◆ **TEXT PROVIDED**:
BEGIN
Juan Soto is approaching Paul Bunyan territory in terms of his mythical accomplishments. In a similar vein to baseball legend Michael Jordan being so good in the NBA Finals that his team never went to a game seven. Jordan’s Finals stats missed out on seven total games across six Finals because he closed them out too quickly. Soto has been that good at baseball.
In just four seasons, Soto has evolved to a level that few players have ever achieved. In 2021, Soto drew 145 walks. This number is so comically high that just 13 players in Major League Baseball history have hit the mark, combining for 24 seasons. However, there is a curse associated with those players. None of them ended their career with 3,000 hits.
The “Curse"
Soto is so good at baseball that he actively plays less baseball. To use Soto"s 2021 season as an example, despite playing in 151 games and having 654 plate appearances, Soto ended with just 502 at-bats. While those walks help Soto"s Washington Nationals, they hurt his quest for 3,000 hits.
While none of the 145-walk players are in the 3,000-hit club, six of the non-Soto players are in the 500 home run club. The players who have hit 145 walks multiple times are the three most common answers to “who is the best hitter in MLB history?" Barry Bonds (six times), Ted Williams (five times), and Babe Ruth (three times) are those answers.
Bonds
Bonds ended just 65 hits shy of 3,000, and he would have gotten to the milestone if American League clubs had a collective brain cell in 2008. While Bonds only had a batting average of .298 for his career, that is significantly higher than some members of the 3,000-hit club (such as Cal Ripken Jr.).
The problem for Bonds was his MLB-record 2,558 walks in his 22 seasons. He had 12,606 plate appearances, but nearly 3,000 were “wasted" because he walked to first base. Bonds was so good at not playing baseball that opposing pitchers chose to give Bonds first base for free 688 times (also a record). If those 688 plate appearances were competitive, Bonds would just need a batting average of .095 to get to 3,000 hits.
Somehow, it gets better. When Bonds was eating a balanced breakfast and turning an OPS of 1.300 into average, he had a .349 batting average. Across 573 games and 2,443 plate appearances, one might imagine Bonds racked up more than 700 hits. He won four consecutive MVPs, but he had 573 hits: one per game. On the other hand, he drew 755 walks including 284 intentional walks.
END
◆ **GIVEN REQUEST 1**: Format the rows between the line holding "Where should I" and the end of the rows, inclusive, as a numbered list with no blank lines, leaving out the pictures.
The baseball article and the rows have nothing to do with each other.

◆ **SUPPLIED INFORMATION**:
BEGIN
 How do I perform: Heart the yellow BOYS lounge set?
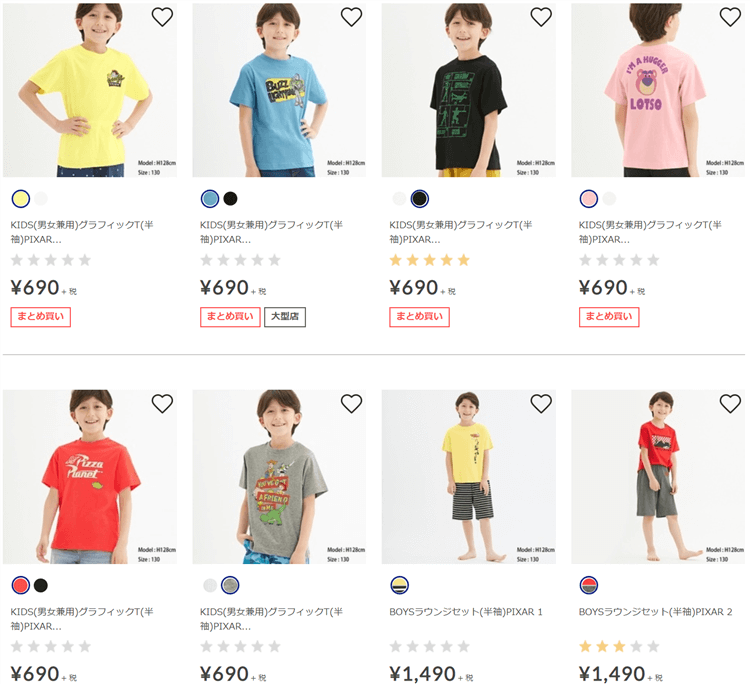(541, 404)
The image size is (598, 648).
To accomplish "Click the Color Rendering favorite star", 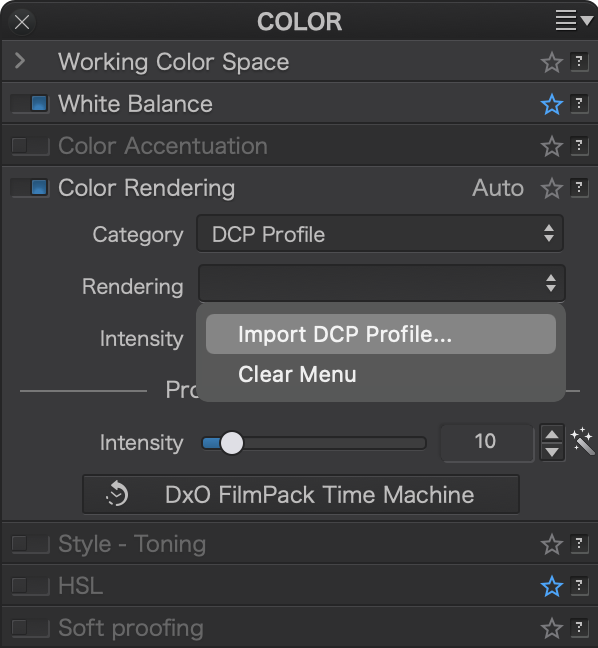I will tap(551, 188).
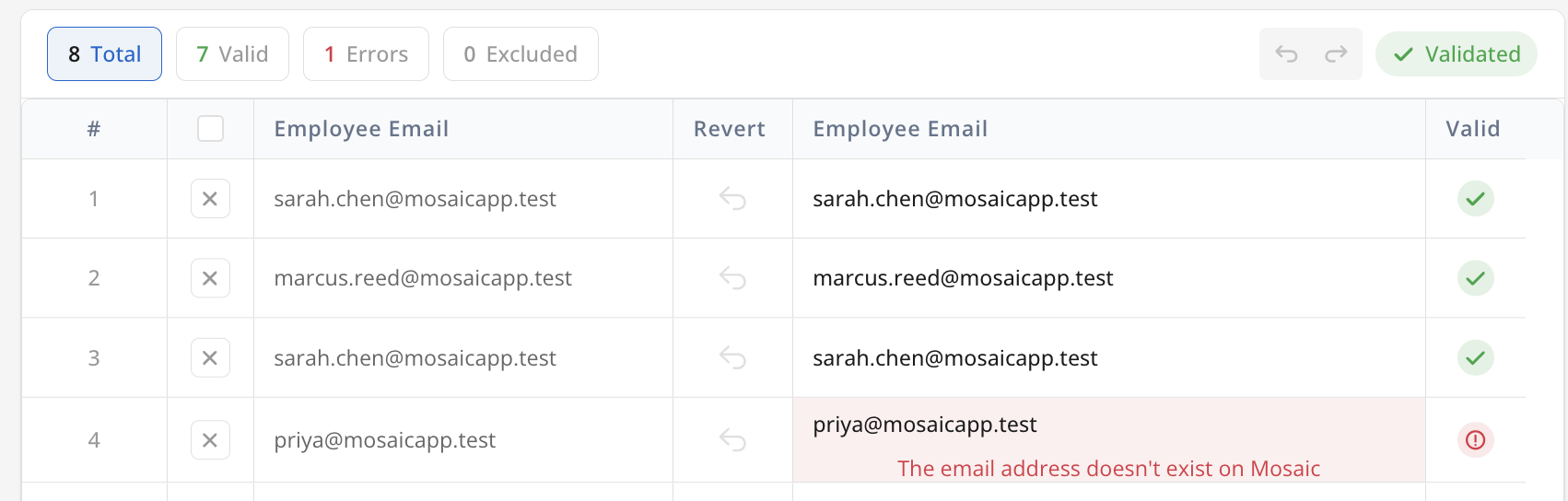Show all 8 Total rows

pos(104,54)

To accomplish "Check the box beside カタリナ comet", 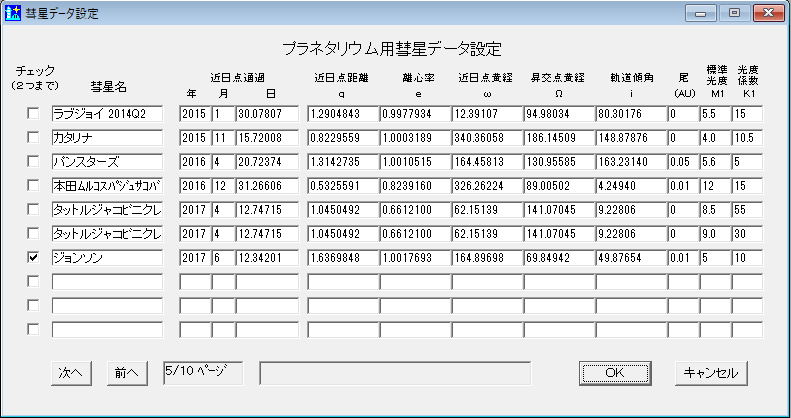I will 33,138.
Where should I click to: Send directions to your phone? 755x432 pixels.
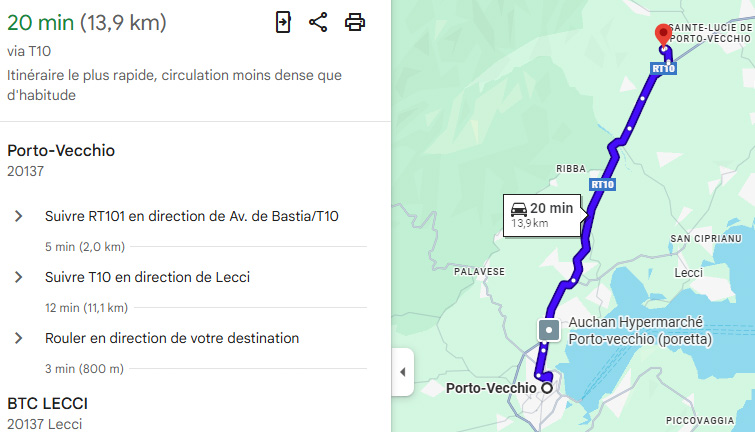283,22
END
◆ **GIVEN REQUEST 2**: Quote the baseball article between "Juan Soto is" and "good at baseball.", inclusive.

◆ **EXPECTED OUTPUT 1**:
1. Where should I click to: Send directions to your phone? 755x432 pixels.
2. 283,22

◆ **EXPECTED OUTPUT 2**:
Juan Soto is approaching Paul Bunyan territory in terms of his mythical accomplishments. In a similar vein to baseball legend Michael Jordan being so good in the NBA Finals that his team never went to a game seven. Jordan’s Finals stats missed out on seven total games across six Finals because he closed them out too quickly. Soto has been that good at baseball.